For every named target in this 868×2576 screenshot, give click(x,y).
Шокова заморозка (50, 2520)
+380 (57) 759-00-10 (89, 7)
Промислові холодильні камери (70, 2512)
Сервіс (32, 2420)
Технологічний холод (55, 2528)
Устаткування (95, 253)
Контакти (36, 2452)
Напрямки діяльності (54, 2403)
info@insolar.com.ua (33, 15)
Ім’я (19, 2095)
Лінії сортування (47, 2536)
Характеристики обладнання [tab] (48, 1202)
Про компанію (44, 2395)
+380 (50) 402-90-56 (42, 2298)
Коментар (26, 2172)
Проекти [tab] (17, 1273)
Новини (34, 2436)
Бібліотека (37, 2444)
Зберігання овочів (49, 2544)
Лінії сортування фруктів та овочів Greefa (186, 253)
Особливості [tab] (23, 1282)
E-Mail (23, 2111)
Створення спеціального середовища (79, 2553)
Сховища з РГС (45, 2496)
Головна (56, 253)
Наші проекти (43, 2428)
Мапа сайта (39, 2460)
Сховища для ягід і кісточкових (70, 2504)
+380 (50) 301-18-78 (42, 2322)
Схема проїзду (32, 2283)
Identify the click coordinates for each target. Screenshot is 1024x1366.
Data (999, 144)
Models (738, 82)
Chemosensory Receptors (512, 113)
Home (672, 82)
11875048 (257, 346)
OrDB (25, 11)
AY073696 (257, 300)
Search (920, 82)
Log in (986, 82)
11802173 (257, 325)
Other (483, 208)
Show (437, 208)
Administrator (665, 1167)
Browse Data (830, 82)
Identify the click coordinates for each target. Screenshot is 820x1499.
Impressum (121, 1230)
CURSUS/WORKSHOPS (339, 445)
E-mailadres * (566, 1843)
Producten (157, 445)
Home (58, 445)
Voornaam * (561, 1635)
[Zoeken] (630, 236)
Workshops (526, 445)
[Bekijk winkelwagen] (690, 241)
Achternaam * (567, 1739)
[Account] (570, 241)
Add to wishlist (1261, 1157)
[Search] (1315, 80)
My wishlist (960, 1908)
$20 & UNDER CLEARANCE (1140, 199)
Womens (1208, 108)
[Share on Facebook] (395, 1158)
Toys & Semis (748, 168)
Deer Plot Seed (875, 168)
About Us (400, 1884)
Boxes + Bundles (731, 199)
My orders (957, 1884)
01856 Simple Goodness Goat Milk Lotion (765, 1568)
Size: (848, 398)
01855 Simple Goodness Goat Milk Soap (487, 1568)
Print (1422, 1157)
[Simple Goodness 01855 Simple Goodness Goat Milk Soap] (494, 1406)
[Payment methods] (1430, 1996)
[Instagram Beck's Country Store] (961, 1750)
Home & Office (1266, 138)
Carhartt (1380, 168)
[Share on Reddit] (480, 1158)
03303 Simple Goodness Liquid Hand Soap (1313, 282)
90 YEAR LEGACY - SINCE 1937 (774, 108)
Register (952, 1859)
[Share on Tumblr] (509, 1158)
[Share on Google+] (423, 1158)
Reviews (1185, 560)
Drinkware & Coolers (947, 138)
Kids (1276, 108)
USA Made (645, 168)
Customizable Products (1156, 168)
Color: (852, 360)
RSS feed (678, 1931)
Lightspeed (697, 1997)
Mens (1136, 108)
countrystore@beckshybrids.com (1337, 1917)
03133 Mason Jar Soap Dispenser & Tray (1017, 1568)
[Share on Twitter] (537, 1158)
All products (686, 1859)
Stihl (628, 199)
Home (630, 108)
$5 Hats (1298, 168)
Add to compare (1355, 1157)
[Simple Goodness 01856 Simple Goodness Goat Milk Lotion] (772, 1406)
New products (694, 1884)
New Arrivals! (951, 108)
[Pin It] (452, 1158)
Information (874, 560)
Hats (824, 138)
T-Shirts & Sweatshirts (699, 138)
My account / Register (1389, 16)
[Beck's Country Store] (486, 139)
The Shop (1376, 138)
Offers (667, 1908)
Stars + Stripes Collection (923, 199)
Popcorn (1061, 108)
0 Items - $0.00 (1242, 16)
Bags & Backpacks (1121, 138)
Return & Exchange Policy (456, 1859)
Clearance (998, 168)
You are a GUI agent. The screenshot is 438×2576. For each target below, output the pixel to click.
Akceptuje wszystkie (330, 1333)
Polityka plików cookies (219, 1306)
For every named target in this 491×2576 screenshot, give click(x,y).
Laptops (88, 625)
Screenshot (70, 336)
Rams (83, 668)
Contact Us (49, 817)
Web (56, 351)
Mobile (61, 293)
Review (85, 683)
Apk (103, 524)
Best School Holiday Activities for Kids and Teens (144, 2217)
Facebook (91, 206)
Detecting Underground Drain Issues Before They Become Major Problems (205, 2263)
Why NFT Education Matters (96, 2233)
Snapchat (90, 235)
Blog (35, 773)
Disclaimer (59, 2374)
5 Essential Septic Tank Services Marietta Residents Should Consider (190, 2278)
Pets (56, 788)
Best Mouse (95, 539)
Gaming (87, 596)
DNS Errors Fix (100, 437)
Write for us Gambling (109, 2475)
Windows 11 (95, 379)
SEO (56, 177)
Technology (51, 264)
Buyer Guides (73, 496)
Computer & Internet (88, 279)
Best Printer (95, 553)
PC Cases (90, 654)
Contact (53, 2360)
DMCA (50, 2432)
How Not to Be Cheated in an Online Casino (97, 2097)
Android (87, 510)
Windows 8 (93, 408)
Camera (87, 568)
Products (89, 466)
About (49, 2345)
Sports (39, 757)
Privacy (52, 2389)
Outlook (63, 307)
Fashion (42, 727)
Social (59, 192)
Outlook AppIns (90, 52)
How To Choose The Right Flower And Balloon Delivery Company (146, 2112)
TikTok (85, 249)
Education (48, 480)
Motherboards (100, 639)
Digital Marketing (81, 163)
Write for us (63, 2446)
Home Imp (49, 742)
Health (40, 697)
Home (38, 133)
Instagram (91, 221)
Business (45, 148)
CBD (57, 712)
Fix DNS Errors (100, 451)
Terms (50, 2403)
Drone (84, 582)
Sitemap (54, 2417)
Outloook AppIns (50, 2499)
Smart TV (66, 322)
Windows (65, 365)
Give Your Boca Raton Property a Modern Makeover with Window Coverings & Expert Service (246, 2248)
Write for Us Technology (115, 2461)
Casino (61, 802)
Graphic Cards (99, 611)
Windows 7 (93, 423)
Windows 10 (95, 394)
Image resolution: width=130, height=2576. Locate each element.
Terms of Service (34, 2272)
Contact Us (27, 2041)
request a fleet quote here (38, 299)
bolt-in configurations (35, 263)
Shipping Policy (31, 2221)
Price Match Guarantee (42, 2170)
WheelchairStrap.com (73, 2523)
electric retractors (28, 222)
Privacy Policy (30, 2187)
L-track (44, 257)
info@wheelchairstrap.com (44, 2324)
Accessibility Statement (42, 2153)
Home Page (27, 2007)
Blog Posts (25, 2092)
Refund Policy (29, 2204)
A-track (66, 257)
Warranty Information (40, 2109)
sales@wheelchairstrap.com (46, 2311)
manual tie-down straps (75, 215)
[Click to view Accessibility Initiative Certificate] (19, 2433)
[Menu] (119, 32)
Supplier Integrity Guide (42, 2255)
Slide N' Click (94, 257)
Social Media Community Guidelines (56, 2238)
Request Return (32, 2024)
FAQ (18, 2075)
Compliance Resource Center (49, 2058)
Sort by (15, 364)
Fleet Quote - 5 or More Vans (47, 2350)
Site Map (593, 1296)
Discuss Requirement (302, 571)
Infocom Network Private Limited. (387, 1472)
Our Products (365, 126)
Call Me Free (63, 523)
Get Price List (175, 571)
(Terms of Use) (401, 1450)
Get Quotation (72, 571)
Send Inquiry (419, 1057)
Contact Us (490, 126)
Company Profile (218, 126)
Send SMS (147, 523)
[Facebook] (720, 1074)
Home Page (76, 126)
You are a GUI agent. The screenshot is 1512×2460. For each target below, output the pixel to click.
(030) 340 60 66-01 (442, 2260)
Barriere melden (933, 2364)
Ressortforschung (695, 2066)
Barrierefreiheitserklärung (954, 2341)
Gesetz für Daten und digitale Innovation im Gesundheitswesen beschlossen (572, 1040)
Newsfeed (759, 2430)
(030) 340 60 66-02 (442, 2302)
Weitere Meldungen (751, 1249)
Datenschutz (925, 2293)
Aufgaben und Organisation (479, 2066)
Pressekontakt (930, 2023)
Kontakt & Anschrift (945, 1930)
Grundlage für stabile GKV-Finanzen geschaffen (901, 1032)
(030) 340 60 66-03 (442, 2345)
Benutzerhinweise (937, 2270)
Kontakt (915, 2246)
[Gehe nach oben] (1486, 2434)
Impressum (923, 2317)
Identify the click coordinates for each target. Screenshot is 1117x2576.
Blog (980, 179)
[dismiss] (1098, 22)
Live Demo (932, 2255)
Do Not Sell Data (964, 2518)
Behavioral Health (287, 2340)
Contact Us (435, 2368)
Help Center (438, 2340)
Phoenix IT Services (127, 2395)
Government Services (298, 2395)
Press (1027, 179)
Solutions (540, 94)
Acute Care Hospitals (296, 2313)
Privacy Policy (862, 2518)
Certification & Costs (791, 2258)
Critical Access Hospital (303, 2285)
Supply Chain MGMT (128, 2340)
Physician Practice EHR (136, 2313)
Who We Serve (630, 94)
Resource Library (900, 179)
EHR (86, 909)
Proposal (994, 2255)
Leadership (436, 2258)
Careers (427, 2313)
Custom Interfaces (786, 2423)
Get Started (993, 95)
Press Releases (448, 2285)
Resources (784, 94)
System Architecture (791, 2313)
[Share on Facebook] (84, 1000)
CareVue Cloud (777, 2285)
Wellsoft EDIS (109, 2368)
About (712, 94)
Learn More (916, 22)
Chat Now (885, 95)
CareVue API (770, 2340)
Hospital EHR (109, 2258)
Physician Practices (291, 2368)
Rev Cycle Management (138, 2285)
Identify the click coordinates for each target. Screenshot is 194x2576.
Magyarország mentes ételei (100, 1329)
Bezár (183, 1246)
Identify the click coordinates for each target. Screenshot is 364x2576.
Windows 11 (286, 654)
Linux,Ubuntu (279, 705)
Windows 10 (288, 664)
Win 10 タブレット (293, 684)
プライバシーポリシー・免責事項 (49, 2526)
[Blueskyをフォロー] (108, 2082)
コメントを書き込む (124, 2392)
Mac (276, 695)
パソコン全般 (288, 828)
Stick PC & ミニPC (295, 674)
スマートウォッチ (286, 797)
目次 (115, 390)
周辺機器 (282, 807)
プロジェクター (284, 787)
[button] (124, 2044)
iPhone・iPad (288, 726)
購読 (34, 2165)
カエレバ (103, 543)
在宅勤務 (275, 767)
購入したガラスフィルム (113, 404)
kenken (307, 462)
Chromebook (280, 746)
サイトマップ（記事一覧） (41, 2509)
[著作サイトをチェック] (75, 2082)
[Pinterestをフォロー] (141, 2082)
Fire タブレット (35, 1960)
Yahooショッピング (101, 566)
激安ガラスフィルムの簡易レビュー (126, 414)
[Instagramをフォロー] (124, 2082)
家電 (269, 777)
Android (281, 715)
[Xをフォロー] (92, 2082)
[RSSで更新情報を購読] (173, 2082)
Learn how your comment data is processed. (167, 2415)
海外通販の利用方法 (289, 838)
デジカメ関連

**WHAT IS REQUIRED**
Above are some records; copy each line there that contains "Accessibility".

**SOLVED PROBLEM**
Accessibility Statement (42, 2153)
[Click to view Accessibility Initiative Certificate] (19, 2433)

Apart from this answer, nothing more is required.